The Echinodontiaceae are a family of crust fungi in the order Russulales. Species of this family, divided amongst two genera—Echinodontium and Laurilia—have a widespread distribution, although they are especially predominant in north temperate zones. They are parasitic or saprobic on wood, and may cause white rot of angiosperms and gymnosperms.

==Description==

Species of this family have resupinate to effused-reflexed basidiocarps, smooth to spiny hymenophores, amyloid spores, dimitic hyphae, and cause white rot.

==Classification==

The family was circumscribed by Marinus Anton Donk in 1961, and monographed by Henry L. Gross in 1964. He recognized six species in the genus Echinodontium (E. tinctorium, E. tsugicola, E. ballouii, E. japonicum, E. taxodii and E. sulcatum) with hymenia ranging from smooth to spiny. Walter Jülich added another genus Laurilia (incorporating E. taxodii and E. sulcatum) when he described the family in 1981.
Molecular phylogenetic studies show that the Echinodontiaceae belong in the Russuloid clade. Although some studies have suggested that the genus Echinodontium is closely related to Amylostereum, a more recent study does not support this conclusion.

==Genera==

Species in the genus Echinodontium have a hydnaceous (with spinelike protuberances) hymenial surface, dimitic hyphal system, smooth basidiospores, and in three of four species, a symbiotic association with horntails — Sirex and Urocerus species. The insects eat the fungus and help disperse the species by inoculating the wood of the host tree with either hyphal fragments or spores when they lay their eggs.

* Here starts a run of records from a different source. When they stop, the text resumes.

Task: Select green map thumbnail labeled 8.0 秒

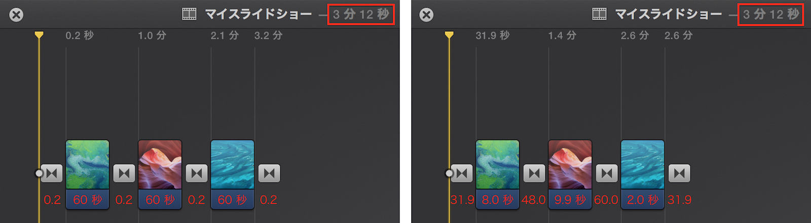Action: point(497,174)
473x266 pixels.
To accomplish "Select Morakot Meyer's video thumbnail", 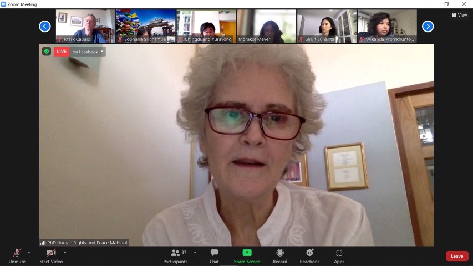I will click(x=266, y=26).
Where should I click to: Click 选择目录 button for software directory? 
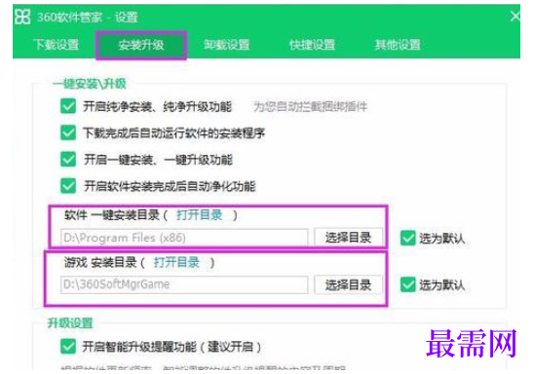348,238
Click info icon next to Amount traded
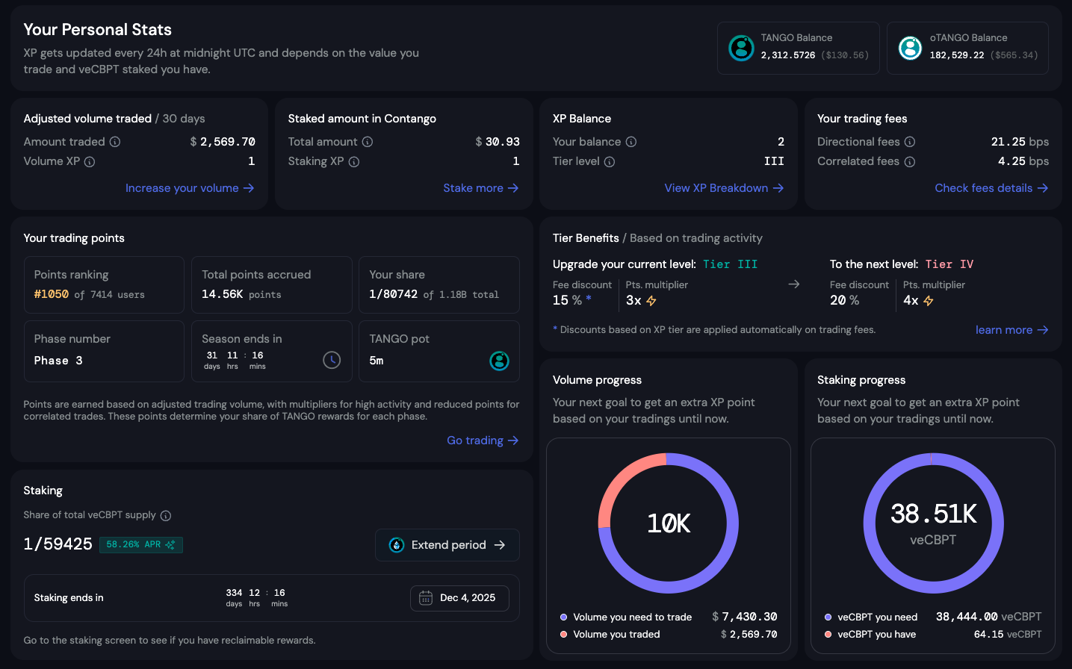This screenshot has width=1072, height=669. click(115, 142)
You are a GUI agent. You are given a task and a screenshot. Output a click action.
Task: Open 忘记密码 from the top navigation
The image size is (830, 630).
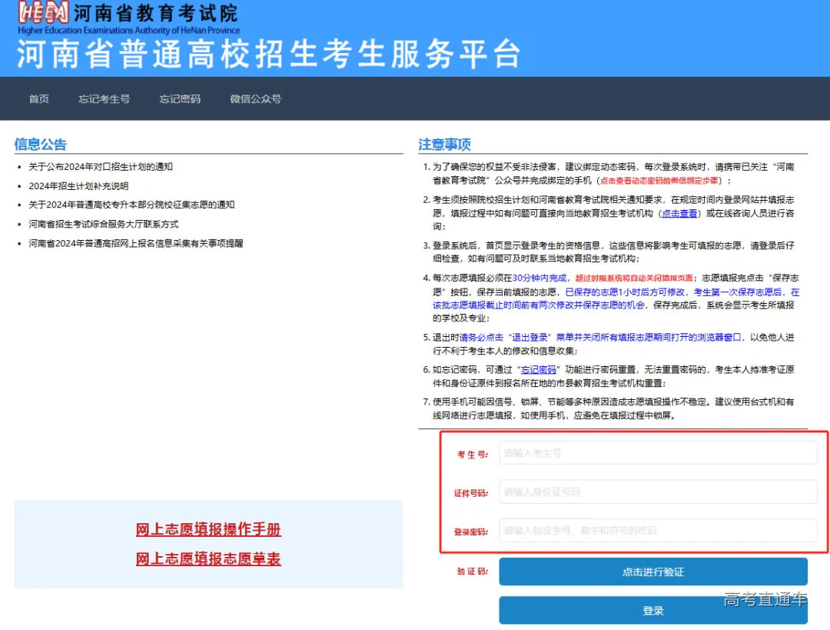[179, 98]
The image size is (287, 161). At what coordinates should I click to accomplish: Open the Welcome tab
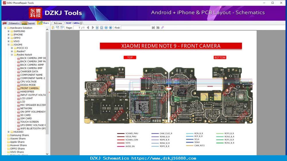pos(58,23)
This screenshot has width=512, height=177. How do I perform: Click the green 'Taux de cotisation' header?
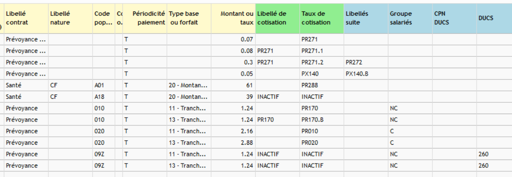point(322,18)
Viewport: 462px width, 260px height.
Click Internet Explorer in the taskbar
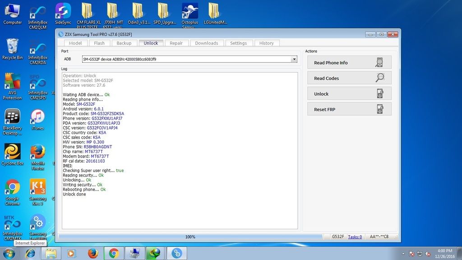pos(30,253)
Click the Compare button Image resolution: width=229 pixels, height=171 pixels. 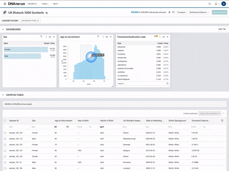pyautogui.click(x=182, y=12)
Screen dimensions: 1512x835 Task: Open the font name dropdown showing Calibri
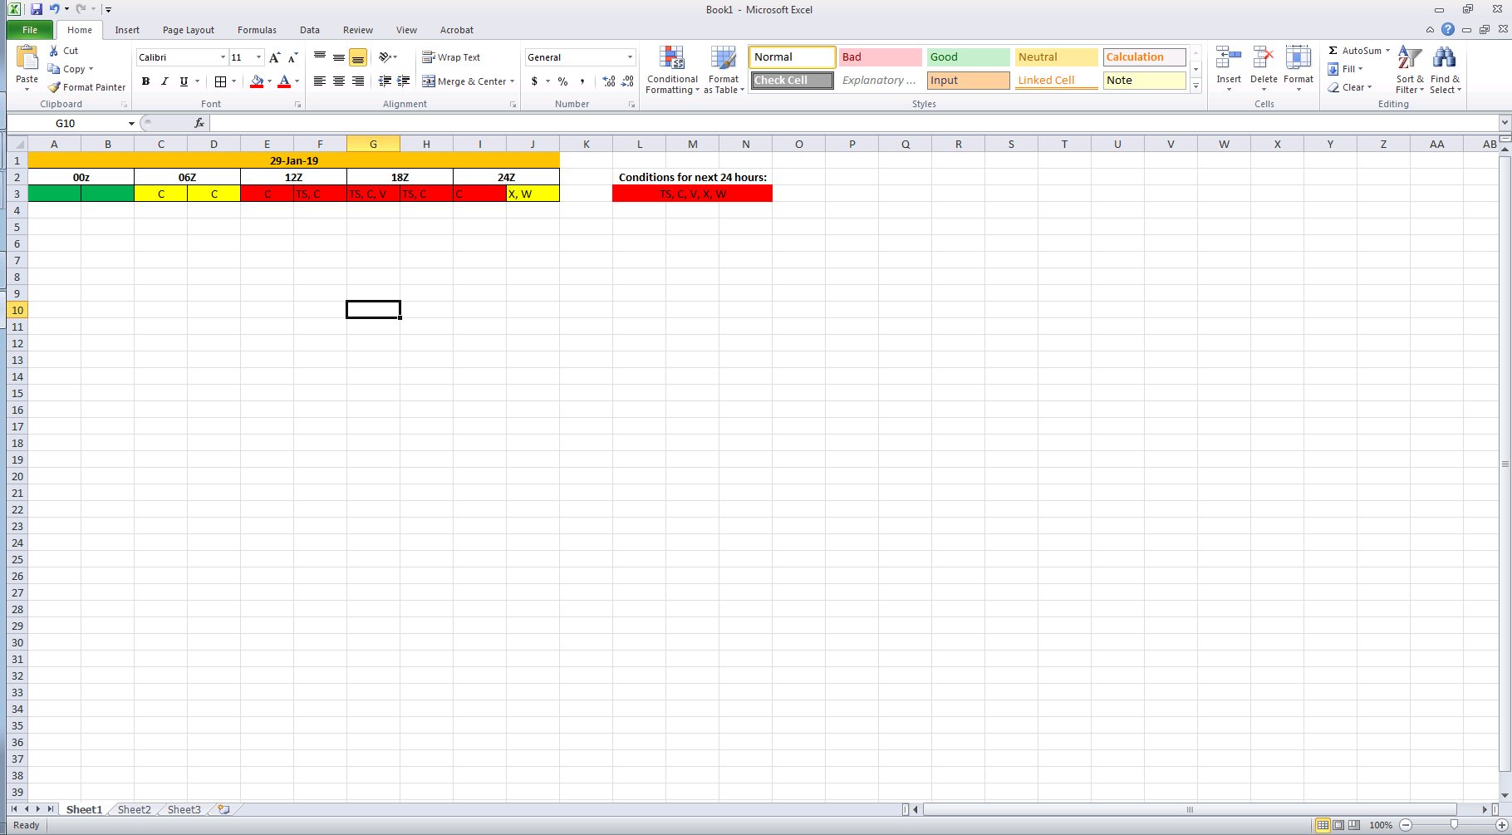point(223,57)
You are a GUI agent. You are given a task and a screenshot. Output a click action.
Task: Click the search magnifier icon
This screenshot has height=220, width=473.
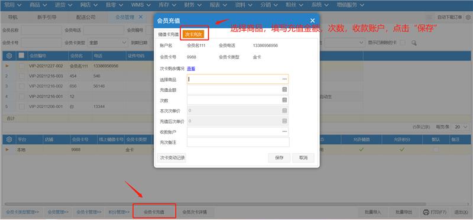[414, 43]
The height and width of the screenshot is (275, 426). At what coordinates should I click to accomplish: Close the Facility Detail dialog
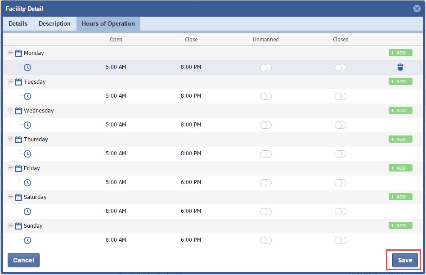417,9
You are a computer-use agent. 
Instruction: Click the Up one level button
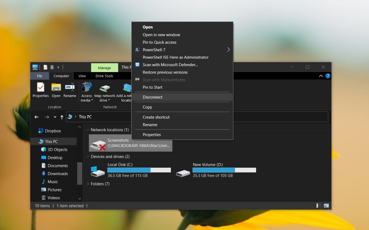(x=62, y=117)
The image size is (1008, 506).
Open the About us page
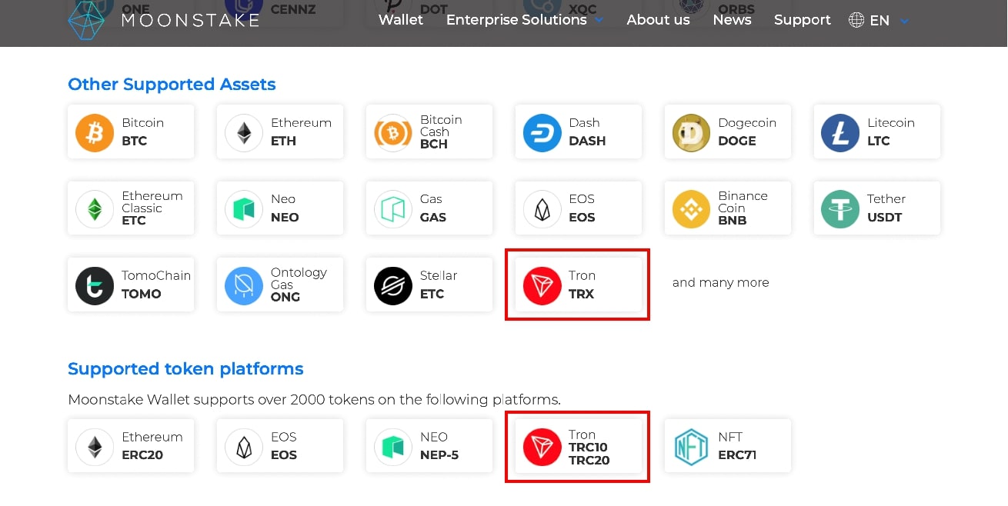click(x=658, y=20)
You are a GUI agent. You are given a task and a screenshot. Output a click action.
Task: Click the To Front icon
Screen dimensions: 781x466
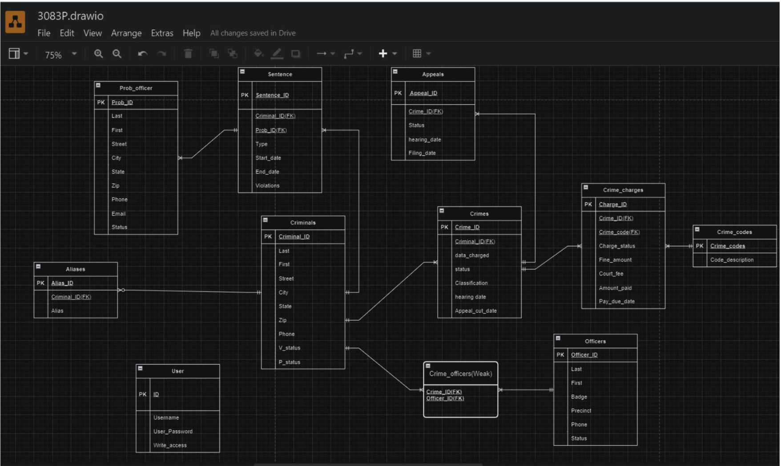click(214, 54)
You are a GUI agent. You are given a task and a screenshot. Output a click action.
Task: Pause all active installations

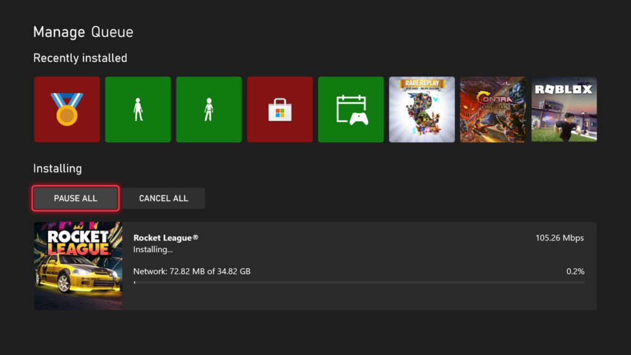coord(75,198)
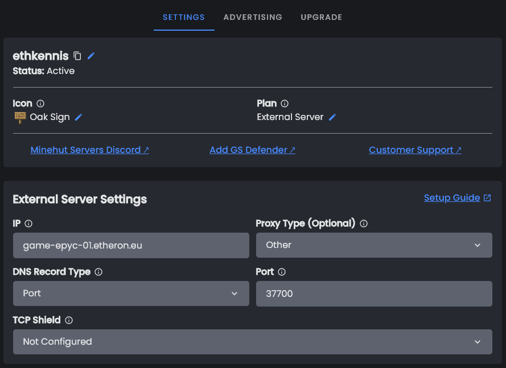Edit the server name with pencil icon
Screen dimensions: 506x368
[91, 56]

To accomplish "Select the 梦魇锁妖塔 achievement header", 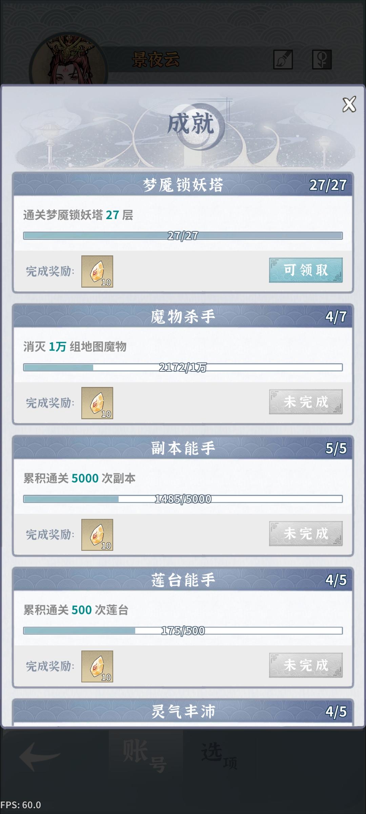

The genus Laurilia has species characterized by an even to tuberculate hymenial surface, dimitic hyphal system, and echinulate basidiospores.

In his monograph on the Echinodontiaceae, Gross (1964) suggested that Echinodontium and Laurilia were congeneric (sharing the same taxonomic genus), sharing features such as clamp connections, thick-walled encrusted cystidia and a brown context. Later molecular data have supported this early hypothesis.

==Notable species==

The species Echinodontium tinctorium causes a destructive tree disease called "true heart rot", meaning the decay is confined to the heartwood of the tree. The specific epithet tinctorium makes reference to the usage of fruit bodies (commonly known as the "indian paint fungus") by Native Americans to prepare red pigments. One of the pigments in this species, named echinotinctone (2,6-dihydroxy-1,8-dimethyl-3H-xanthen-3-one), is the first simple fluorone pigment from fungi.
Another species, E. ballouii, known only from two collections on Atlantic white cedar, has not been found since 1909, coinciding with a reduction in the range of this tree due to harvesting.

Echinodontium ryvardenii is a species found only on Juniper plants in Corsica.
The illudane sesquiterpenoids echinolactones A and B have been isolated from the culture broth of E. japonicum. A number of triterpenoids have also been identified in E. tsugicola.